There is NO debate among scientists about the basic facts of global warming.

The most respected scientific bodies have stated unequivocally that global warming is occurring, and people are causing it by burning fossil fuels (like coal, oil and natural gas) and cutting down forests. The U.S. National Academy of Sciences issued a joint statement with 10 other National Academies of Science saying "the scientific understanding of climate change is now sufficiently clear to justify nations taking prompt action." (Joint Statement of Science Academies: Global Response to Climate Change, 2005)

The only debate in the science community about global warming is about how much and how fast warming will continue as a result of heat-trapping emissions. Scientists have given a clear warning about global warming, and we have more than enough facts - about causes and fixes - to implement solutions right now.

MYTH: Even if global warming is a problem, addressing it will hurt American industry and workers.

A well designed trading program will harness American ingenuity to decrease heat-trapping pollution cost-effectively, jumpstarting a new carbon economy.

Claims that fighting global warming will cripple the economy and cost hundreds of thousands of jobs are unfounded. In fact, companies that are already reducing their heat-trapping emissions have discovered that cutting pollution can save money. The cost of a comprehensive national greenhouse gas reduction program will depend on the precise emissions targets, the timing for the reductions and the means of implementation.

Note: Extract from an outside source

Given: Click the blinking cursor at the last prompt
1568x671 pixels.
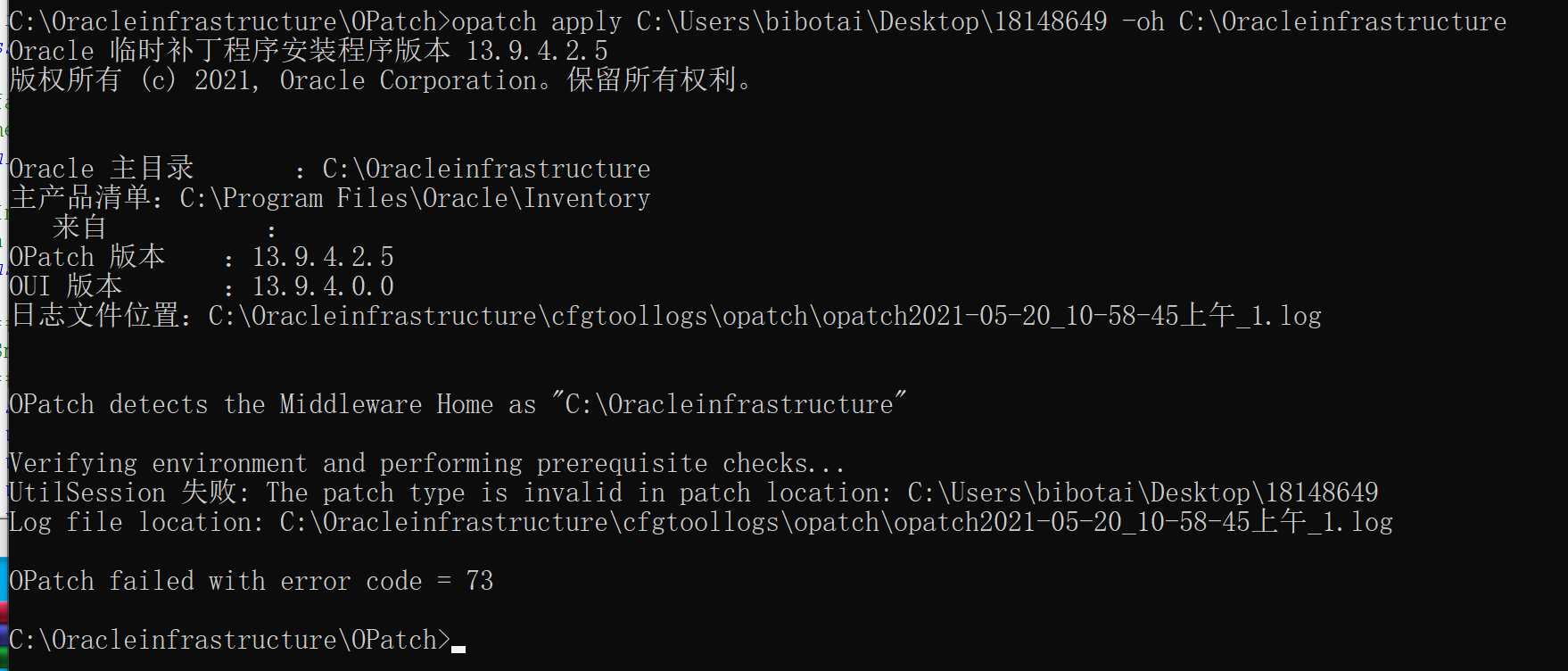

A mandatory cap on emissions could spur technological innovation that could create jobs and wealth. Letting global warming continue until we are forced to address it on an emergency basis could disrupt and severely damage our economy. It is far wiser and more cost-effective to act now.

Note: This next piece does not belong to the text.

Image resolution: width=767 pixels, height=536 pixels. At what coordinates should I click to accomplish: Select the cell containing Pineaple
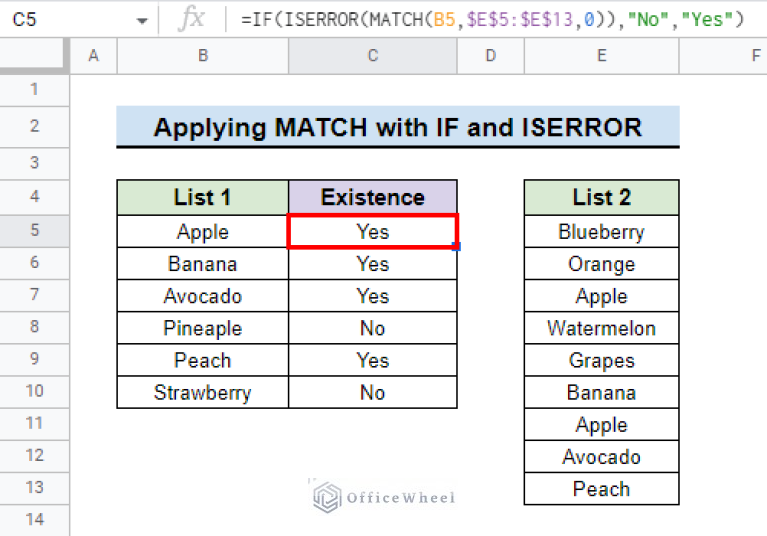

MYTH: Global warming and extra CO2 will actually be beneficial--they reduce cold-related deaths and stimulate crop growth.

Any beneficial effects will be far outweighed by damage and disruption.

Even a warming in just the middle range of scientific projections would have devastating impacts on many sectors of the economy. Rising seas would inundate coastal communities, contaminate water supplies with salt and increase the risk of flooding by storm surge, affecting tens of millions of people globally. Moreover, extreme weather events, including heat waves, droughts and floods, are predicted to increase in frequency and intensity, causing loss of lives and property and throwing agriculture into turmoil.
Even though higher levels of CO2 can act as a plant fertilizer under some conditions, scientists now think that the "CO2 fertilization" effect on crops has been overstated; in natural ecosystems, the fertilization effect can diminish after a few years as plants acclimate. Higher levels of CO2 have already caused ocean acidification, and scientists are warning of potentially devastating effects on marine life.

MYTH: Global warming is just part of a natural cycle. The Arctic has warmed up in the past.

The global warming we are experiencing is not natural. People are causing it.

We are pumping far more CO2 into the atmosphere than was ever released naturally in hundreds of thousands of years. Though natural amounts of CO2 have varied from 180 to 300 parts per million, today's CO2 levels are around 380 ppm--25% more than the highest natural levels over the past 650,000 years.

MYTH: We can adapt to climate change-civilization has survived droughts and temperature shifts before.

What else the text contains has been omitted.